Turning poor, we moved from Voronko back to Pereyaslev. There we had our first frock coats made, with a split in the back. And when Mother died (of cholera), Father put us in the secular state school, where I showed my true colors. I was talented; right off, at the age of fifteen, after finishing the first full-sized book I ever read, I produced a Robinson Crusoe of my own, entitled (appropriately): “The Jewish Robinson Crusoe.” This I showed to my Father, who in turn showed it to his guests (we had an inn), and they were all beside themselves with admiration!
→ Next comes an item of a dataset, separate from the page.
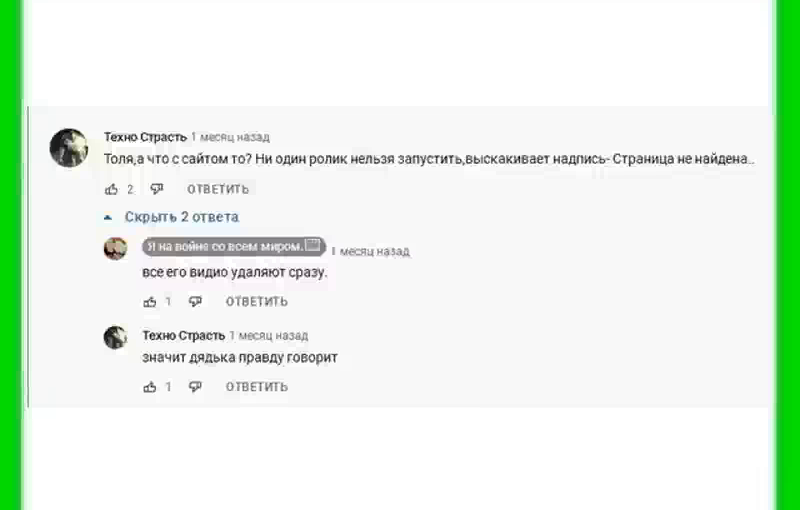Like the reply 'значит дядька правду говорит'
800x510 pixels.
coord(149,387)
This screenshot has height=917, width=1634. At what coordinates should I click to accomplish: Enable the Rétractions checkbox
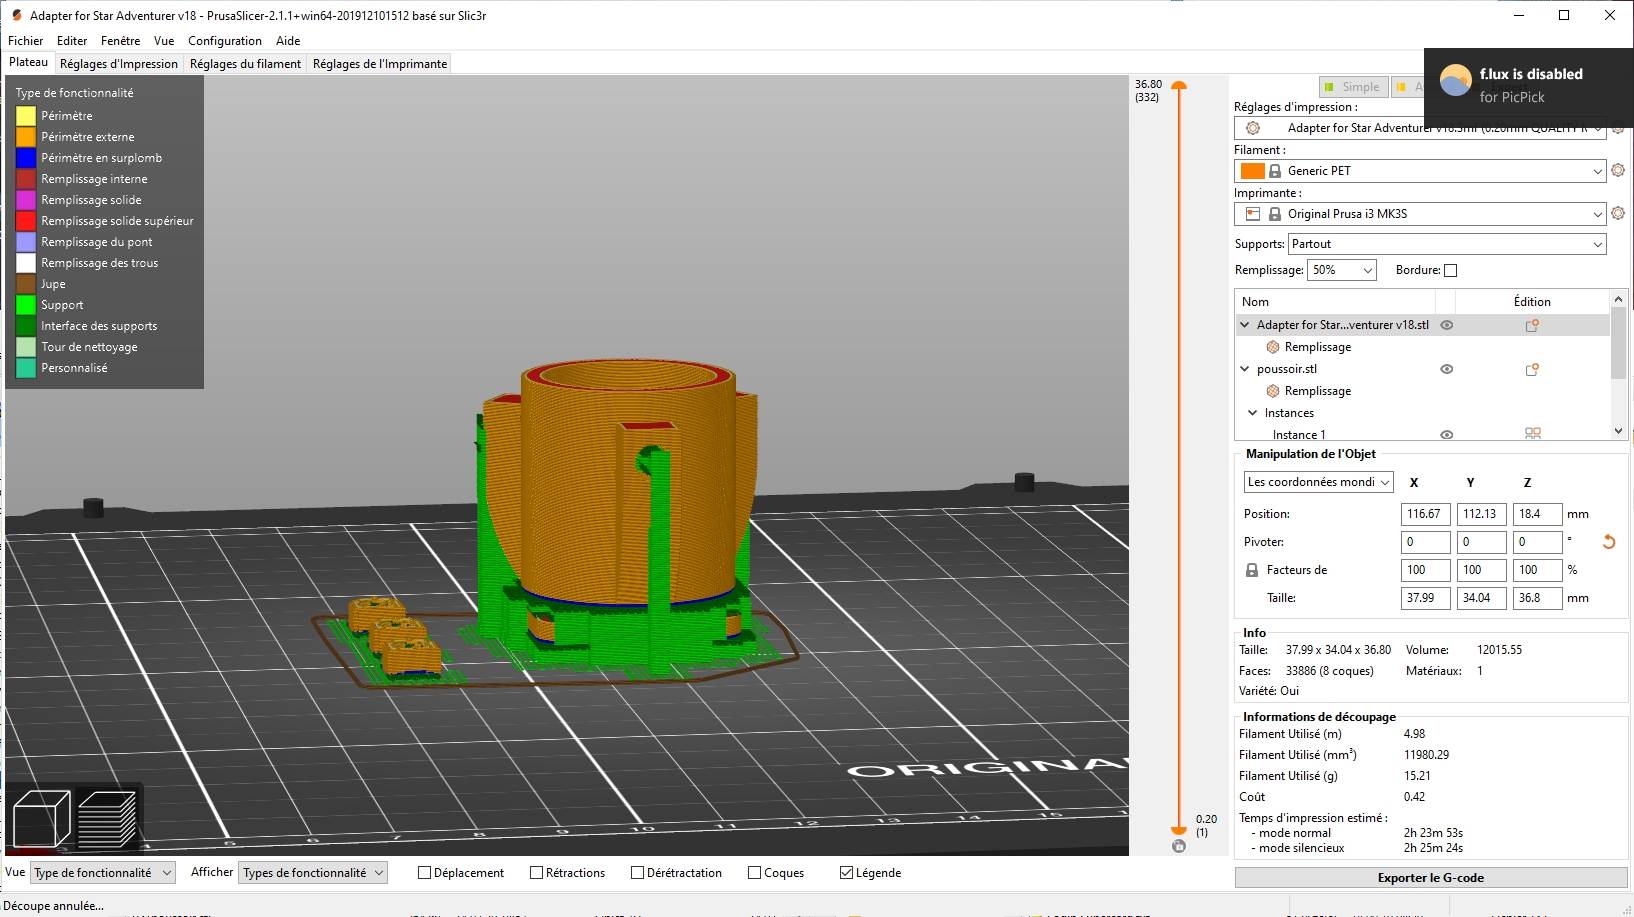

From that time forth, Father regarded me as a precious stone. Taking me out of my stepmother’s keeping, he forbade her to beat me, or to assign me to rocking her babies to sleep, or to chopping raisins (we had a wine cellar). Father further released me from shining the boots of our guests, putting up the samovar, running errands, and such-like occupations with which my time was previously full.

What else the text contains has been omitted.